# Anchoring scents with citrus peel



## KUrby

Anyone do this? If so how are you dehydrating your peels? 170 in the oven for ???
I heard that you could do this and want to know how.. don't want to loose all the scent.
K


----------



## sunnygrl_ks

I pretty much let the freezer dry them out... i get a bag and just start chucking the peels into it until its full, then zap them in the coffee bean grinder...what i don't use goes back in the freezer.


----------



## Sheryl

Hmmmm  that's a good idea. Why hadn't I thought of that. :yeahthat

Sheryl


----------



## NubianSoaps.com

I can't see how that could even work. Scent is made up of top notes, mid notes and base notes. Without a base note...Patch or Cubia Listia etc...your citrus top notes will dissapate. It's what I use my patch for, to seat my high not only essential oil scents. Vicki


----------



## KUrby

I want to do a orange soap and a grapefruit soap.. so How would you divide the scent? using Patch?
k


----------



## Sheryl

:/ ohh gee Vicki, you just zoomed over my head like a jet plane. :help2

I have a lot to learn.....someday explain that to me :sigh

Sheryl


----------



## NubianSoaps.com

With Lillians Grapefruit, her blend, my blend for eucalyptus and the lemon, I simply add about .5 patch (it's a really good one) to my scent....well for 7 pounds to 14 pounds of butters and oils. It doesn't take much. Vicki


----------



## KUrby

I am only going to do a small batch just one tray on the MM mold. OP. Lillian suggests 1% EO up to 1.8% so say that is .80 ounce of scent. Would you use say .65 for orange and grapefruit and .15 for Patch?
I am not mixing grapefruit and Orange these will be seapart batchs


----------



## NubianSoaps.com

Sorry I can't do it in my head...but obviously if I am using 4 or 5 ounces of scent and use .5 of patch, it's alot less than what you are stating. You don't have to smell the patch in the batch for it to seat your citrus or mint scents. Vicki


----------



## Guest

I recently soaped Lillian's Autumn/Winter Blend for the Swap and I used .5 oz of Patchouli (MM batch) to seat the scent. I just used a bar in the shower this morning and I couldn't smell the Patchouli, but the blend smells divine! 

Sara


----------



## kidsngarden

Vicki-

I did the math so between 8-10% of your fragrance is patch or you can see it this way - 9 part citrus to 1 part patch.

Bethany


----------



## NubianSoaps.com

Thanks Bethany! I couldn't do any of this without my calculator and borrowing my duaghters brain! Vicki


----------



## KUrby

And only GOD knows I couldn't do ANY of this without ALL of you and special thanks to vicki and Lillian!! :thankyou2
vicki is my soul support group, I would NOT be doing what I am doing or have my goaties without her.
K


----------



## Guest

Orris Root and ground citrus peel will act as a fixative for soap because the fragrance adheres deeply to them and does not fade out. I use 1 Tbl ground citrus peel for 7lb butters and oils. It is the same thing as using dendridic salt, which is crystallized in a vacuume so that it is very porous, to anchor fragrance for bath salts. 

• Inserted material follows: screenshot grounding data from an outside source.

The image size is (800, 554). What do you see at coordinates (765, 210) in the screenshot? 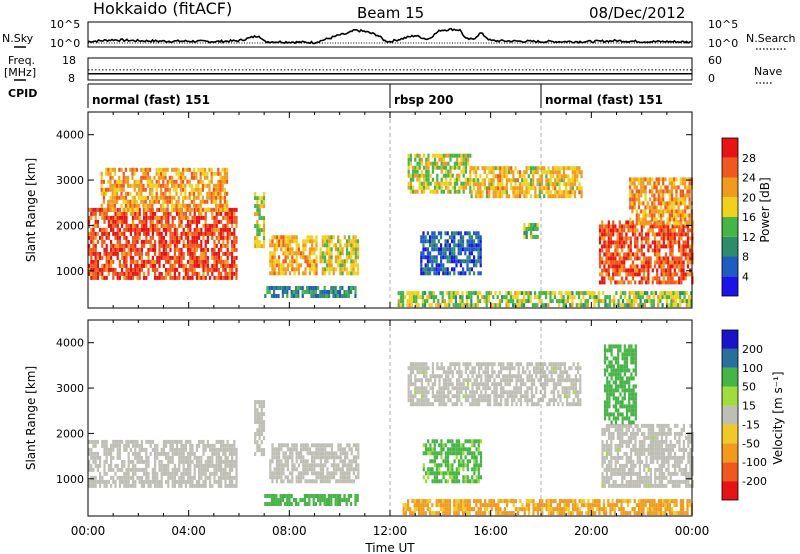
I see `power-colorbar-label: Power [dB]` at bounding box center [765, 210].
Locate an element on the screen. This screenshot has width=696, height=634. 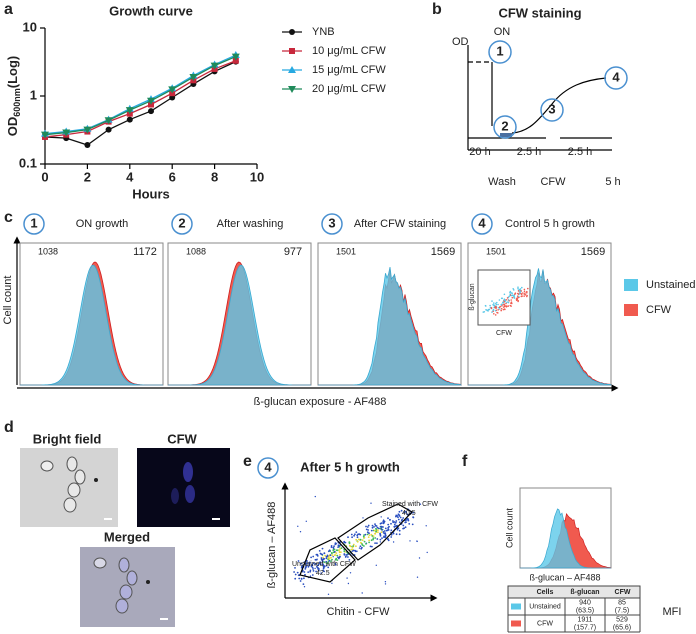
plot-title: ON growth is located at coordinates (102, 224).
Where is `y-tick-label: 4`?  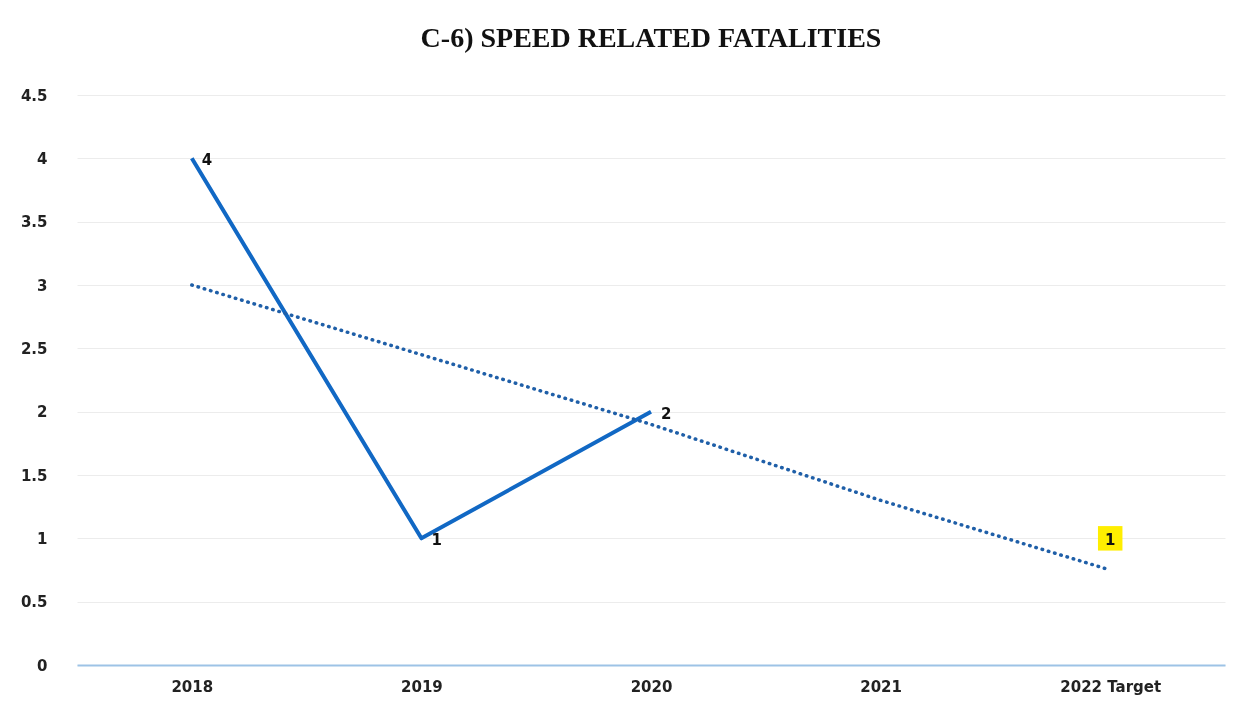
y-tick-label: 4 is located at coordinates (42, 158).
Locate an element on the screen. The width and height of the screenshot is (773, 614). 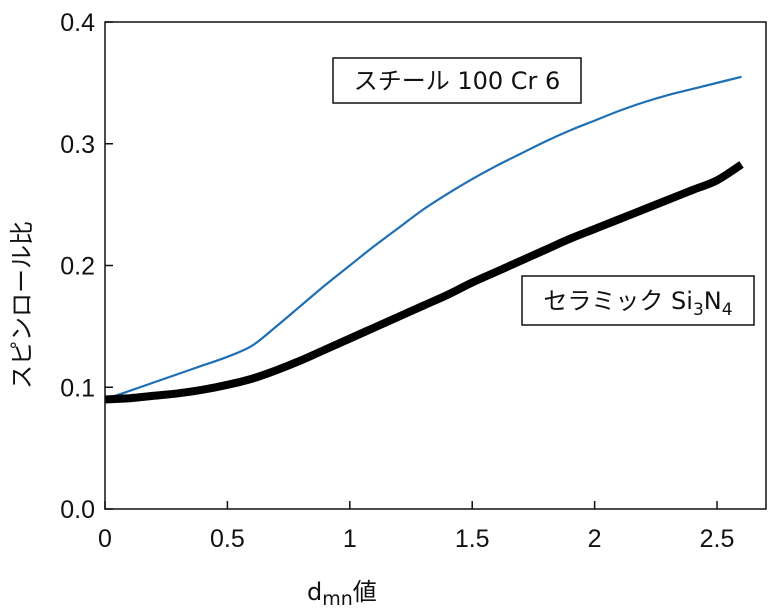
x-axis-title: dmn値 is located at coordinates (342, 594).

I like to hang citrus notes on patchouli too! Base notes also serve the purpose of a fixative but in a different way. They give power to the fragrance while the powders make it stick like glue.


----------



## KUrby

Christy do you dry your own citrus peel.. if so could you please tell me in detail how to do it?
Karen


----------



## Guest

:rofl I have never even thought of drying my own! 

Christy


----------



## KUrby

Well heck :crazy
k


----------



## NubianSoaps.com

I can see a fixative working in dry products, but I can't imagine it working through saponification. The only thing that works in soap chemically would be a complete fragrance...bottom note, top note, mid note. Like in lotion. In soap if you burn off anything it's always your top notes. Now I am going to have to go through all my old notes  Vicki


----------



## KUrby

I will try orange EO with a little patch and see how that soaps. :/
K


----------



## Guest

Burn off is just evaporation. If the scent is gelled or solidified is stands to reason that the evaporation rate is going to be decreased :

I personally wouldn't use orris, but I think Benzoin powder is also used as a fixative. The citrus peel should be ground to a vary fine powder...

Christy


----------



## Guest

I think there are a lot of contributing factors in how well natural fixatives work in soapmaking, but for what it's worth here my notes on the ones I know of...

Natural fixatives

Citrus Peel 
Binding agent pectin
Creates a gel type bond used to reduce the evaporation rate, increase perceived odor strength, and improve stability when added to more volatile components.

Benzoin
Binding agent –resin 
Plant resins form a glue type bond, gums formed by solidifying plant juices, are used as a fixative to bind together other rapidly diffusing essential oils. Resin keeps more of the top floral and citrus notes intact. 

Orris
Binding agent – starch
Starch contains a plant derived polymer works as a fixative by creating a Covalent bond, a chemical effect of forming a bond with the polymer which stabilizes the fragrance.


----------



## sunnygrl_ks

the last time i made my orange eo I just used the orange peel, rooibus tea (out of the bag), and the eo ... this was last years fall soap and i have a couple still left in my pile (the rooibus is way rough right out of the bag, so decided to keep for myself) and it still smells orangy, not like it did when first soaped but i think that must be a really good keep for a citrus.


----------



## Aja-Sammati

I use orange peel and grapefruit peel- and I don't know _why_ it works, but it does, it is holding great in my orange oatmeal, I used freeze dried zest for that one, not powder :lol I am going to try using litsea cubeba, though. I can't stand patchouli, and I can smell it in anything...


----------